The reported data are from the ongoing phase 1, open label, single arm dose escalation study and include the first eight cohorts (n=34) at dose levels of 5, 10, 15, 20, 30, 45, 65 and 75 mg once a day in patients with relapsed or refractory chronic lymphocytic leukemia (CLL), small lymphocytic leukemia (SLL), Richter’s Transformation, Waldenström macroglobulinemia and other B-cell Non-Hodgkin lymphomas. Cohort 8 (75 mg) enrollment is ongoing.
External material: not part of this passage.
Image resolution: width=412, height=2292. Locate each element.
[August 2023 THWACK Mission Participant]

Key findings presented include the following:

ARQ 531 is well-tolerated through 65 mg QD
Pharmacokinetic data demonstrate a steady-state mean Cmin of above 1 µM in patients receiving ≥45 mg QD. The plasma half-life ranges from 20-30 hours
Pharmacodynamic data at doses above 20-30 mg QD is associated with complete pBTK inhibition and substantial CCL3 suppression
Robust, dose-dependent, anti-tumor activity was observed
ORR of 66% (4 responses in 6 evaluable patients) was observed in heavily pretreated R/R CLL patients, all with the BTK-C481S mutation, from cohort 7
A partial response was observed in the first patient with Richter’s Transformation, who had progressed on ibrutinib and R-CHOP, suggesting that ARQ 531’s distinct MOA is amenable to target this highly unmet medical need
A Follicular Lymphoma patient remains a confirmed PR and has been on therapy approximately two years, providing valuable initial insights into long- term safety as well as durability of response
The poster at EHA (Free EHA Whitepaper) presenting these data entitled, "A Phase 1 Dose Escalation Study of ARQ 531 in Patients with Relapsed or Refractory B-Cell Lymphoid Malignancies," is available on the company’s website at www.arqule.com/publications-presentations/.
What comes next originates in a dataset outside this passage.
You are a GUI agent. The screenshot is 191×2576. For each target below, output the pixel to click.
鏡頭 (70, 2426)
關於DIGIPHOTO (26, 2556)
ArQule will host a conference call and webcast for investors on Friday, June 14, 2019 at 8:00 a.m. EDT to discuss the ARQ 531 clinical data. The live webcast can be accessed in the "Investors and Media" section of our website, www.arqule.com, under "Events & Presentations" or by clicking here. You may also listen to the call by dialing 1-800-239-9838 within the U.S. or 1-323-794-2551 outside the U.S. and providing conference ID 3110780. A replay will be available two hours after the completion of the call and can be accessed in the "Investors & Media" section of our website, www.arqule.com, under "Events and Presentations."

About BTK and ARQ 531
Bruton’s tyrosine kinase, BTK, is a therapeutic target that has been clinically proven to inhibit B-cell receptor signaling in blood cancers. ARQ 531 is an orally bioavailable, potent and reversible dual inhibitor of both wild type and C481S-mutant BTK. The C481S-mutation is a known resistance mechanism for first generation irreversible BTK inhibitors. ARQ 531 has demonstrated a good safety profile, predictable PK, profound pharmacodynamic effects and emerging signs of dose-proportional clinical activity in phase 1 clinical testing.